Progressive Image Restoration via Text-Conditioned Video Generation
Peng Kang, Xijun Wang, Yu Yuan
TL;DR
This work reframes image restoration as progressive video generation conditioned on text, and demonstrates that CogVideo can learn restoration trajectories for super-resolution, deblurring, and low-light enhancement. By fine-tuning with LoRA on three progression datasets and comparing uniform versus scene-adaptive prompts, the approach achieves improved perceptual metrics and temporal coherence. The model generalizes to real-world motion blur in ReLoBlur without extra training, underscoring robustness and transferability. Overall, the paper introduces a unified, interpretable paradigm that leverages temporal diffusion priors to perform cross-task restoration within a single generative framework.
Abstract
Recent text-to-video models have demonstrated strong temporal generation capabilities, yet their potential for image restoration remains underexplored. In this work, we repurpose CogVideo for progressive visual restoration tasks by fine-tuning it to generate restoration trajectories rather than natural video motion.
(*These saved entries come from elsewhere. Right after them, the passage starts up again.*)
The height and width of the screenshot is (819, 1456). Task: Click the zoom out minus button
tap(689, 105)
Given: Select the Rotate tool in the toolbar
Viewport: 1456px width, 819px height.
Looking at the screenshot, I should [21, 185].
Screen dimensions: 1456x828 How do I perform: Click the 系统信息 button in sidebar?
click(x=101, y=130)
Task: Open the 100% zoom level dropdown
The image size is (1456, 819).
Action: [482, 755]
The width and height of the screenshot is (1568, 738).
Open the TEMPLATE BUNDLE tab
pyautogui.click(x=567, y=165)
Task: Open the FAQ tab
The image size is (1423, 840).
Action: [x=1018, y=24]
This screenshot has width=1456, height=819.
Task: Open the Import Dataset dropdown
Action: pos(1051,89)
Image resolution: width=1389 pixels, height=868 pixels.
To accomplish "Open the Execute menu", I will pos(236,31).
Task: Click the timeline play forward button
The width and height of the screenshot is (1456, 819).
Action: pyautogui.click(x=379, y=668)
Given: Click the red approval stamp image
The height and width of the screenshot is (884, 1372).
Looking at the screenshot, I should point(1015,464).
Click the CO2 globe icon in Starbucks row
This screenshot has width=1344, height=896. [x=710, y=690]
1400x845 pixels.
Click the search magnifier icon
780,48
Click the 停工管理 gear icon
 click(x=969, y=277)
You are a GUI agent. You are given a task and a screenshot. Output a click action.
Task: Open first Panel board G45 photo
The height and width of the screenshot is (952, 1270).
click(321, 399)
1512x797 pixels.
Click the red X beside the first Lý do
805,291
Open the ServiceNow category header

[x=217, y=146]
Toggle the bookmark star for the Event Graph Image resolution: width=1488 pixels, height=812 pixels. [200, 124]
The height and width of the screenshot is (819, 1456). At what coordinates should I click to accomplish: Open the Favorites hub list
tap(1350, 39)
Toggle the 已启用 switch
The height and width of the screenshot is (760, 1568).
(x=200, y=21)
Specifically, we construct synthetic datasets for super-resolution, deblurring, and low-light enhancement, where each sample depicts a gradual transition from degraded to clean frames. Two prompting strategies are compared: a uniform text prompt shared across all samples, and a scene-specific prompting scheme generated via LLaVA multi-modal LLM and refined with ChatGPT. Our fine-tuned model learns to associate temporal progression with restoration quality, producing sequences that improve perceptual metrics such as PSNR, SSIM, and LPIPS across frames. Extensive experiments show that CogVideo effectively restores spatial detail and illumination consistency while maintaining temporal coherence. Moreover, the model generalizes to real-world scenarios on the ReLoBlur dataset without additional training, demonstrating strong zero-shot robustness and interpretability through temporal restoration.